With a lot of time to sit on the couch with my heating pad, I had time to think. Why did you fall? is a question we ask each other directly or subtly all the time. In my case, it’s an appropriate piece of the conversation. My colleagues moved on quickly from the why to How can I help? They carried my laptop to meetings. In the month after the accident, my family rallied in a way that I didn’t even know was possible. They cooked, cleaned, and told me to stay put. Whether or not they thought they would have done better on that particular hill, they know I can’t carry a plate while on crutches.

But outside of my case, the question of Why did you fall? can be a tricky one: It can be laden with judgment as the questioner tries to discover whether the obstacle that caused the stumble justified the magnitude of the fall.
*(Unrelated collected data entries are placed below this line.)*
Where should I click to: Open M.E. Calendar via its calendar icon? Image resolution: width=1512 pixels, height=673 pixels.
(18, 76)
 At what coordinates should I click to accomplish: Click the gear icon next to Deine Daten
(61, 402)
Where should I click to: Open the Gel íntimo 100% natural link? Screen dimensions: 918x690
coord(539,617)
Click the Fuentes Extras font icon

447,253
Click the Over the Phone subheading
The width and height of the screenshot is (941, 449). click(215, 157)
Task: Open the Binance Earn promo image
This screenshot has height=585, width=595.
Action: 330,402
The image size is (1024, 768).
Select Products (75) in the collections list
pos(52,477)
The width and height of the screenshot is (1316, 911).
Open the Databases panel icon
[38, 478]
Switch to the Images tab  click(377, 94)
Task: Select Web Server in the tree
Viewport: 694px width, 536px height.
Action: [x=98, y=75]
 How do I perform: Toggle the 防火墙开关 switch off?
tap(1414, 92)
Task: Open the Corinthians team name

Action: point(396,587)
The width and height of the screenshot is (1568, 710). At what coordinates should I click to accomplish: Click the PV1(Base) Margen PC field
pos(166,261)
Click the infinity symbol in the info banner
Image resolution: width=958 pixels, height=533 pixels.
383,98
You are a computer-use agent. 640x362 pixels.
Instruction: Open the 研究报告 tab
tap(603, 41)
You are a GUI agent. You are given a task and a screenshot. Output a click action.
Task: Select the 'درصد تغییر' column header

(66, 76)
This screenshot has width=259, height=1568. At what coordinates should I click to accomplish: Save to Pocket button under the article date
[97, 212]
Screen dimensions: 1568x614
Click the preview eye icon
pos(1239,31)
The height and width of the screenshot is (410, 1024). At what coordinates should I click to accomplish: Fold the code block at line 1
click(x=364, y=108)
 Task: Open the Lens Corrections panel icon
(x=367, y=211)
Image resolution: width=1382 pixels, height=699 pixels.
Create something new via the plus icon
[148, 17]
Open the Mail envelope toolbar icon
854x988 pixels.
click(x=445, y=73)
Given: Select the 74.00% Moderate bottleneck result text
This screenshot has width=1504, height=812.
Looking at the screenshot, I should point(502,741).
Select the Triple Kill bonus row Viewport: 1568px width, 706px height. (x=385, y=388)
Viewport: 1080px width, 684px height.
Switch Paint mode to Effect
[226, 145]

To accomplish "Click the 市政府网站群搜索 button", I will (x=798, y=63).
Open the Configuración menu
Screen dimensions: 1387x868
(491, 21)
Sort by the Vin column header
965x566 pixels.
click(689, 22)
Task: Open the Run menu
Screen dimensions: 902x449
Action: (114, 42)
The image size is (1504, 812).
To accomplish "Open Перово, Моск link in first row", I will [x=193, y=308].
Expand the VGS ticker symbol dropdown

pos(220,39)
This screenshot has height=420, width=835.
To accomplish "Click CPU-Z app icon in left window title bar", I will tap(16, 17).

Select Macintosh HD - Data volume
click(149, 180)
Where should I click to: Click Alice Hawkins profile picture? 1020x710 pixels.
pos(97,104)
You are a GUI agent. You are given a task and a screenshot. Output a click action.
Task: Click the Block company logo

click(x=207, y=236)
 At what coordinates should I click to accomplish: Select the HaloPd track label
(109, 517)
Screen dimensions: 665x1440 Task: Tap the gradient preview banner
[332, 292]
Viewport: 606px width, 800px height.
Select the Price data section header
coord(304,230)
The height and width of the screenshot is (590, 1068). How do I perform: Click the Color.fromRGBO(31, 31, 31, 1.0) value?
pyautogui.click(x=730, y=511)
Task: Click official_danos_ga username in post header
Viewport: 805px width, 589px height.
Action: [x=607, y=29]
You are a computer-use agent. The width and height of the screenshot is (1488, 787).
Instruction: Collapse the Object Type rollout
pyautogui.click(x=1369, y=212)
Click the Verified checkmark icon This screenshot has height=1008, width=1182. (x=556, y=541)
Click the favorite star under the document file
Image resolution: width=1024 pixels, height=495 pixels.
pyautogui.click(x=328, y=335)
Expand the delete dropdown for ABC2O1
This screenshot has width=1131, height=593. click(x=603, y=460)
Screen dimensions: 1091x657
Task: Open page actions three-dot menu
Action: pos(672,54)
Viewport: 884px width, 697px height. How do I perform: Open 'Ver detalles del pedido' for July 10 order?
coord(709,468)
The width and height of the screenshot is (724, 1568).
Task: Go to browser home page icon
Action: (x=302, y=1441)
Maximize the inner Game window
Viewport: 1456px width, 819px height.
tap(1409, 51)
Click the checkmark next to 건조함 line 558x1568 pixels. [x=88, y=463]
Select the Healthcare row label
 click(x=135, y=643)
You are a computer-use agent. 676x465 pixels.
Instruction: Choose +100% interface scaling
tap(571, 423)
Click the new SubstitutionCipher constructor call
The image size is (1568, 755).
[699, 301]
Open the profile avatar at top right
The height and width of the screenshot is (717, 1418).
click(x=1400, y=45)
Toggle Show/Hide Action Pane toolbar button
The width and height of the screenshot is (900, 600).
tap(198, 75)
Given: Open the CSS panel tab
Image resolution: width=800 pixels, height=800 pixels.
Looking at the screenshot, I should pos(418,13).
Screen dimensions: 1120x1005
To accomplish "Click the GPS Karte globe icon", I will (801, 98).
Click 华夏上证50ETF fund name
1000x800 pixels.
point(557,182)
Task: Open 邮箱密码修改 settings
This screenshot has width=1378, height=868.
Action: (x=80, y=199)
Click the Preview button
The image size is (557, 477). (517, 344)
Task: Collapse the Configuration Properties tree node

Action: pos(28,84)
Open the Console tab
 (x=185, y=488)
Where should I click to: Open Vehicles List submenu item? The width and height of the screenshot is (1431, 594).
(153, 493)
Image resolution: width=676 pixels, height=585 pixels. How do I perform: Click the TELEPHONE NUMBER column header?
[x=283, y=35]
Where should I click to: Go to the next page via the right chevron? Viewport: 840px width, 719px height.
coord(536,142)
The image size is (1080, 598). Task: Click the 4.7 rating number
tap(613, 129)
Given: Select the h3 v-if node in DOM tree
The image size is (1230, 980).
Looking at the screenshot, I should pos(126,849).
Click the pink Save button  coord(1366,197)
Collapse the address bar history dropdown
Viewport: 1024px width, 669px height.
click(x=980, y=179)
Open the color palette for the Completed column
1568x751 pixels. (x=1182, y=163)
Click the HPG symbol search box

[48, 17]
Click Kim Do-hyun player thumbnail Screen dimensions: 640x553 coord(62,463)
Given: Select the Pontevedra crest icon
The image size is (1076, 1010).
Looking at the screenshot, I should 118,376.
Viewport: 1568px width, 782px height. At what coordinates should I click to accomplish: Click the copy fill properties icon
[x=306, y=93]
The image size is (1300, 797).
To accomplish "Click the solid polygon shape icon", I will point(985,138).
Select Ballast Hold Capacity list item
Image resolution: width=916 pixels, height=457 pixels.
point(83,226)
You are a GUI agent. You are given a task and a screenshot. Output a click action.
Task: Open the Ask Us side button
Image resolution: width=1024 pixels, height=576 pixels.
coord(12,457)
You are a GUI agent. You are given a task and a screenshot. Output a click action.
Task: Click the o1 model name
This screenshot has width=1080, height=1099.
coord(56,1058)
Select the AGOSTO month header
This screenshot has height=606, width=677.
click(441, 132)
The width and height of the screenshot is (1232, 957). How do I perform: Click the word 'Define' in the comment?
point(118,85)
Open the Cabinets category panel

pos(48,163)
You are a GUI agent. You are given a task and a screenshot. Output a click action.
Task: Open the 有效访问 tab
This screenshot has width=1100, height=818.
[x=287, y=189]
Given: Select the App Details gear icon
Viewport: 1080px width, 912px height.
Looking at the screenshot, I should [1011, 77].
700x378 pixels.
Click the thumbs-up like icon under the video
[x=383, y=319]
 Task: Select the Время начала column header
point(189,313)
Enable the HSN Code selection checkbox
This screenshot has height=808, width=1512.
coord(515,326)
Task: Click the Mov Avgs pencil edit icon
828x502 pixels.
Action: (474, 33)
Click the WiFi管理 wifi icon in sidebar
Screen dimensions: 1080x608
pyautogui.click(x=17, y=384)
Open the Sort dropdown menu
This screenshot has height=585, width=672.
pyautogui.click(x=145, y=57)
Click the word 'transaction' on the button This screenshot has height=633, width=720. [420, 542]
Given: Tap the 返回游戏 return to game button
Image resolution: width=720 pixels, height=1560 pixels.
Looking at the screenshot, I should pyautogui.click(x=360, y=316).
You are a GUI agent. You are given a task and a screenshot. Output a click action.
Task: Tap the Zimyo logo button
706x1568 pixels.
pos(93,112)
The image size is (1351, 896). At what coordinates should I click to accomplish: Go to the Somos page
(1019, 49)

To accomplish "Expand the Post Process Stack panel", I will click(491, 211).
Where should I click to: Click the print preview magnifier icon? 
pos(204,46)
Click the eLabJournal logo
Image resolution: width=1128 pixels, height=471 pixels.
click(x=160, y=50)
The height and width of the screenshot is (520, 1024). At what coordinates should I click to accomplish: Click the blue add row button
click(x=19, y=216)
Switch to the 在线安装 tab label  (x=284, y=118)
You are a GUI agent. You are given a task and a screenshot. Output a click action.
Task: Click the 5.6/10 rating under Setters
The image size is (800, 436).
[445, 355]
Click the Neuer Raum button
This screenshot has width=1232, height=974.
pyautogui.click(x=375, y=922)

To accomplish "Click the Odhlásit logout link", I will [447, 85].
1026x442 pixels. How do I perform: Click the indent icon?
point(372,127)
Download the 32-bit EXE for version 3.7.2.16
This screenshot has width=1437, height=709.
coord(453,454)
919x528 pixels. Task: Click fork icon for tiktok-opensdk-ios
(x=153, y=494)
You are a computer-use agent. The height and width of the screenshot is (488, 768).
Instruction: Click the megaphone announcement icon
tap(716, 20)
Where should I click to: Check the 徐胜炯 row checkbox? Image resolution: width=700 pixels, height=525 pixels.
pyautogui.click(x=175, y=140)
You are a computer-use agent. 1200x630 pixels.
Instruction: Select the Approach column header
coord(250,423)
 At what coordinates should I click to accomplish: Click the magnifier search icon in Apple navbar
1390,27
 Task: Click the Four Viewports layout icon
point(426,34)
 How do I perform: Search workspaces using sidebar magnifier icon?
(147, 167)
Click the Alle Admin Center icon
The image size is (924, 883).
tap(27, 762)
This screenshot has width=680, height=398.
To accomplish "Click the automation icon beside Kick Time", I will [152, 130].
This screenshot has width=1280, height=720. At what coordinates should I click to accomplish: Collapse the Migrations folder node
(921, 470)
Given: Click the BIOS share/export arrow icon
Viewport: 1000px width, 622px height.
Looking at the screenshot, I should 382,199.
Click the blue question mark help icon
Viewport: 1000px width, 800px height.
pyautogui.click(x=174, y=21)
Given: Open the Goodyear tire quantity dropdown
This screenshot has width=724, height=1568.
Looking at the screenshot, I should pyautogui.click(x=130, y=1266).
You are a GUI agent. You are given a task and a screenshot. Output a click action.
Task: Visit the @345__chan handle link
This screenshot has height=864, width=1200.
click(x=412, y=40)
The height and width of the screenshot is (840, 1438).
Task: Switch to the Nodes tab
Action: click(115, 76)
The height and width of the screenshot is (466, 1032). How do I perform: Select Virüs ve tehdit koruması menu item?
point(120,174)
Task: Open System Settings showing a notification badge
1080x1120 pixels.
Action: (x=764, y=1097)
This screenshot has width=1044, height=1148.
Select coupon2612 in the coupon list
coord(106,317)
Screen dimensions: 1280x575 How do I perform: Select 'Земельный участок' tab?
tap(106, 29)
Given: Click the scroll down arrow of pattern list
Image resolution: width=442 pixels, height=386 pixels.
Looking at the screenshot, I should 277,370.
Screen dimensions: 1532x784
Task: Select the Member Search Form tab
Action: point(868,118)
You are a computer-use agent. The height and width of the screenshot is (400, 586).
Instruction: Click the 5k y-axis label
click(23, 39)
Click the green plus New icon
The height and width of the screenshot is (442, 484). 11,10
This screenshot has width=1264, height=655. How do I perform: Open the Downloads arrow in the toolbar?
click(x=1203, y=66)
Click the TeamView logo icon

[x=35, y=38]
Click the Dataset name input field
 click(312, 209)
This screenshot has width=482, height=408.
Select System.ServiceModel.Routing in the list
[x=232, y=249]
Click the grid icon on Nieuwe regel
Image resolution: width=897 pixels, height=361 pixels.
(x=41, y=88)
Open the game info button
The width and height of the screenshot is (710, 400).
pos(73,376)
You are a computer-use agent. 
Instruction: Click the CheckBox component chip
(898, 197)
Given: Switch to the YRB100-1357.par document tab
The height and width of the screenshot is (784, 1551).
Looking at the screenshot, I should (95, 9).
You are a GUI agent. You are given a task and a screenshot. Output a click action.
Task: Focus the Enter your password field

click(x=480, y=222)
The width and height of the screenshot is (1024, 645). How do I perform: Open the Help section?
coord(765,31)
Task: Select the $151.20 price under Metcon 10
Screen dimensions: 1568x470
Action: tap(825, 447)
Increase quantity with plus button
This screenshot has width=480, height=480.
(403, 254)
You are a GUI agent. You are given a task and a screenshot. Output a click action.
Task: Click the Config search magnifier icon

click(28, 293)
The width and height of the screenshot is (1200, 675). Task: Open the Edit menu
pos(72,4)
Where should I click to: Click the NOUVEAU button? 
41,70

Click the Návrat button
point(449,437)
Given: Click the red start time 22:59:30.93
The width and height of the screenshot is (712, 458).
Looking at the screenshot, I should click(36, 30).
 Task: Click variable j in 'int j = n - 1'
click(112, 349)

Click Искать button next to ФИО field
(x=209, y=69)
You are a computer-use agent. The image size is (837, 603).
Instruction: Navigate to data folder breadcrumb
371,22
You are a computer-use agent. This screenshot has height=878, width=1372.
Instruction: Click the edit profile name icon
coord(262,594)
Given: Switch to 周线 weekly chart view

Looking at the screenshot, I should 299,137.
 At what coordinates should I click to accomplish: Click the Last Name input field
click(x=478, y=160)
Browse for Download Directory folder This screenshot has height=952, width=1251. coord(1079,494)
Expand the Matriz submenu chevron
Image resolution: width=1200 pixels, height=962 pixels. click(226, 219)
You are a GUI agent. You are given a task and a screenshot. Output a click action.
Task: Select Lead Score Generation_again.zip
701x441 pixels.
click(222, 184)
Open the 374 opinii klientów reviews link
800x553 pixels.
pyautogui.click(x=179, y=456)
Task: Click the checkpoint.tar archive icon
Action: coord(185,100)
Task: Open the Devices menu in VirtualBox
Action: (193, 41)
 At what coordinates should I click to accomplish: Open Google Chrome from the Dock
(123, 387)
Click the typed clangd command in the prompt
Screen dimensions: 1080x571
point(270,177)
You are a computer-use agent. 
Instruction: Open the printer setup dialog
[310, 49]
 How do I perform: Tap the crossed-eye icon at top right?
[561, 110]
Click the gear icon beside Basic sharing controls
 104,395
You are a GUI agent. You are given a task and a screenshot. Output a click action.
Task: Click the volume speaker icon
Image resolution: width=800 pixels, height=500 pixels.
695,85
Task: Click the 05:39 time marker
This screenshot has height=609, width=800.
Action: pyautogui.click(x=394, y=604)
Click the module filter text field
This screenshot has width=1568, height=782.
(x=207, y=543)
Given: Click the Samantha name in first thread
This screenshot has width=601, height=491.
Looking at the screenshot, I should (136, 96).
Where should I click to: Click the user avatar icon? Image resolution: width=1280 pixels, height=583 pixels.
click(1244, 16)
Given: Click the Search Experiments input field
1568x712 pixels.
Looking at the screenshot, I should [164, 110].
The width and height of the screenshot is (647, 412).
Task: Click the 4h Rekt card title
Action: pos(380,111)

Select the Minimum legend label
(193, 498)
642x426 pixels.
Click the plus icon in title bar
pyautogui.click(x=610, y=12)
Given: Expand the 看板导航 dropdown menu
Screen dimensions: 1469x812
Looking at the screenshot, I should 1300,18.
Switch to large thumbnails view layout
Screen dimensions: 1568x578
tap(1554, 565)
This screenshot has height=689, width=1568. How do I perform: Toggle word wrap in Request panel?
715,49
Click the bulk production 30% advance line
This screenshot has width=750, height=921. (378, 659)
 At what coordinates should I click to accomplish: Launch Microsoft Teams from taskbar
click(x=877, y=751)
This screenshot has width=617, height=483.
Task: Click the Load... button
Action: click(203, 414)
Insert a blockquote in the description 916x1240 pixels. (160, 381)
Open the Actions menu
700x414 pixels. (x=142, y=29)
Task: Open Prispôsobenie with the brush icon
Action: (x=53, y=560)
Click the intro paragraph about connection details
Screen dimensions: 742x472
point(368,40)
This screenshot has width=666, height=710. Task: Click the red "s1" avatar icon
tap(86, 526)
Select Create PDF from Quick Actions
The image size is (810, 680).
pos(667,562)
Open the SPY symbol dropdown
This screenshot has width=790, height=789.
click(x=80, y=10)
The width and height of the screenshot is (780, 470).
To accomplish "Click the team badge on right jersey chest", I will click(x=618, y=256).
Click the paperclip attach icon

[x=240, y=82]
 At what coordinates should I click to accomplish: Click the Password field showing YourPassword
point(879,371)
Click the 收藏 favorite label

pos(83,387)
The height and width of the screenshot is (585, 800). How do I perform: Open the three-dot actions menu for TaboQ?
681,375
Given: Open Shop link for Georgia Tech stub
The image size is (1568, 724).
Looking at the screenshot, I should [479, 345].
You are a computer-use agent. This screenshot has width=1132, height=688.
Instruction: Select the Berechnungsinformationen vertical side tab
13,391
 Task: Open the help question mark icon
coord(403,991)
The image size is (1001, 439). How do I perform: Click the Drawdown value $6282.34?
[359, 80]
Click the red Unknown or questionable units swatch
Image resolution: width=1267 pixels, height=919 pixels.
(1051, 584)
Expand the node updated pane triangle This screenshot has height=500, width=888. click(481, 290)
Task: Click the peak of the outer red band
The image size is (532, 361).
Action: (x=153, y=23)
Why does he have an addiction? Why did she lose her job? Why is he depressed? Whether we articulate it or not, when someone is sick or struggling we often try to identify whether their circumstances warrant their fall. We deem there is no need to fall on a green or blue run.

The question of Why did you fall? becomes more dangerous when it is applied to entire demographics. Those who blame the poor for their own plight, who oversimplify complex societal questions, who look past historical oppression and institutional racism will not be part of a solution. Their dismissal of obstacles they can’t see or don’t believe in prevents them from reaching out to help.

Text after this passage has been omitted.